« Ici rien n’est à vendre », annonce tout de go une petite pancarte épinglée en haut des étagères bleues du Fanzinarium, petite boutique nichée au cœur du 20e arrondissement parisien. Mais « tout est à lire », promet immédiatement une autre. « Tout », soit plus de 6 000 fanzines, des années 1960 à aujourd’hui. Les curieux peuvent venir feuilleter ces périodiques amateurs chaque mercredi soir et dimanche après midi lors des permanences. Devenu un lieu de partage privilégié autour du fanzinat, cette bibliothèque associative et bénévole fête ses cinq ans, samedi 19 octobre, en tenant salon au Café La Pêche à Montreuil (Seine-Saint-Denis).
Derrière les murs de cette ancienne cordonnerie, que l’on devine encore grâce au papier peint orné de souliers rouges, on s’assoit à un coin de table ou sur une marche d’escabeau selon l’affluence, pour compulser ces publications amatrices. Selon Maël Rannou, bibliothécaire, auteur de plusieurs articles universitaires sur le fanzinat en France, et lui-même « fanzineux » depuis ses 14 ans, le phénomène est aussi difficile à quantifier qu’à définir. Une constante toutefois : « La distribution des fanzines se fait hors des circuits classiques » du kiosque ou des réseaux de librairies, précise-t-il. Aucune restriction sinon sur le fond, la forme ou la fréquence de parution.

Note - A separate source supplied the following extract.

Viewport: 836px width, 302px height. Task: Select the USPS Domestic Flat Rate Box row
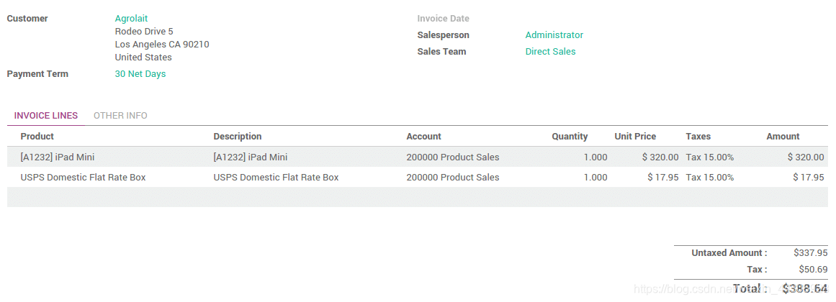[418, 178]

Le foisonnement, du sol au plafond, témoigne d’ailleurs de la diversité des thèmes abordés par les imprimés populaires, de l’anarchiste On a faim ! à la poésie décalée plus récente d’Angèle Douche en passant par Ikki, qui parodie des mangas. Qu’ils parlent de punk, de cinéma, de pop japonaise, de véganisme, de sexualités… les fanzines naissent d’un manque, d’une certaine absence dans les médias traditionnels, mais aussi de la marginalisation de centres d’intérêt, à l’image des premiers « zines » sur la science-fiction nés dans les années 1930 aux Etats-Unis. En France, le fanzinat s’est plutôt développé après-guerre, en particulier depuis l’arrivée des photocopieurs.

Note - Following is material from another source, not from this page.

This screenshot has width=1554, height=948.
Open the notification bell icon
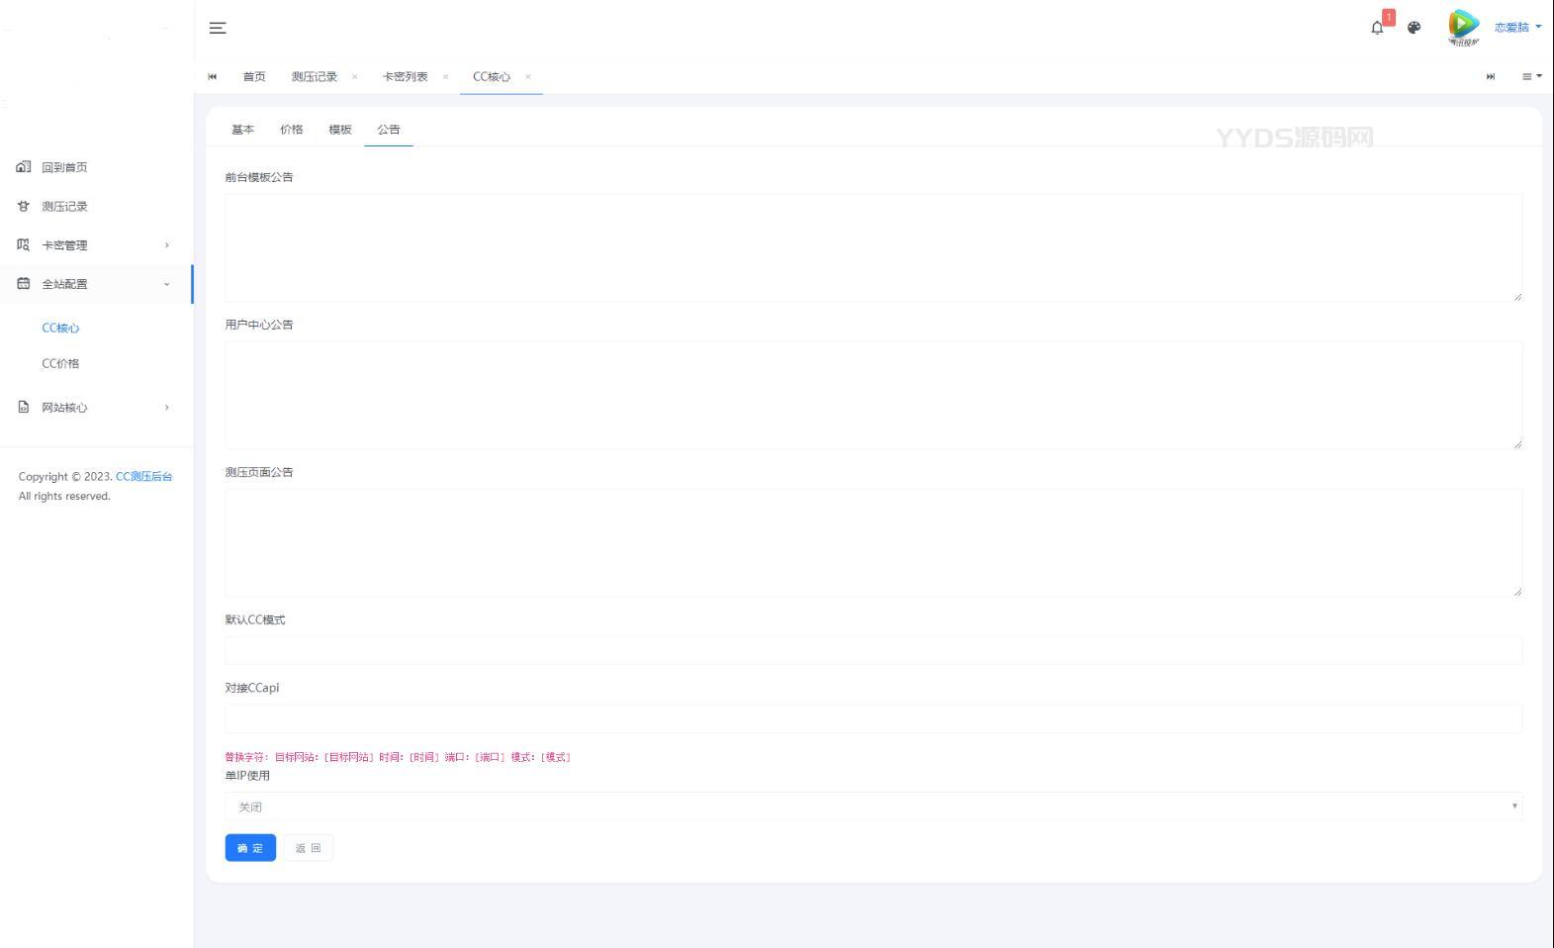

Une poignée de fanzinothèques en France
Au Fanzinarium, c’est donc tout un pan des contre-cultures françaises et de l’esprit des communautés de fans, qu’elles soient nées avant ou avec Internet, qui attend d’être découvert et redécouvert. Auraient-ils par hasard ce fascicule que l’on a, un jour du début des années 2000, aperçu en festival, et dans lequel des fans de manga parodiaient des figures politiques en personnages japonais ? L’évocation fait mouche auprès de Delphine Ya-Chee-Chan, membre fondatrice qui nous accueille en ce dimanche d’automne, qui finira par le retrouver dans ses archives.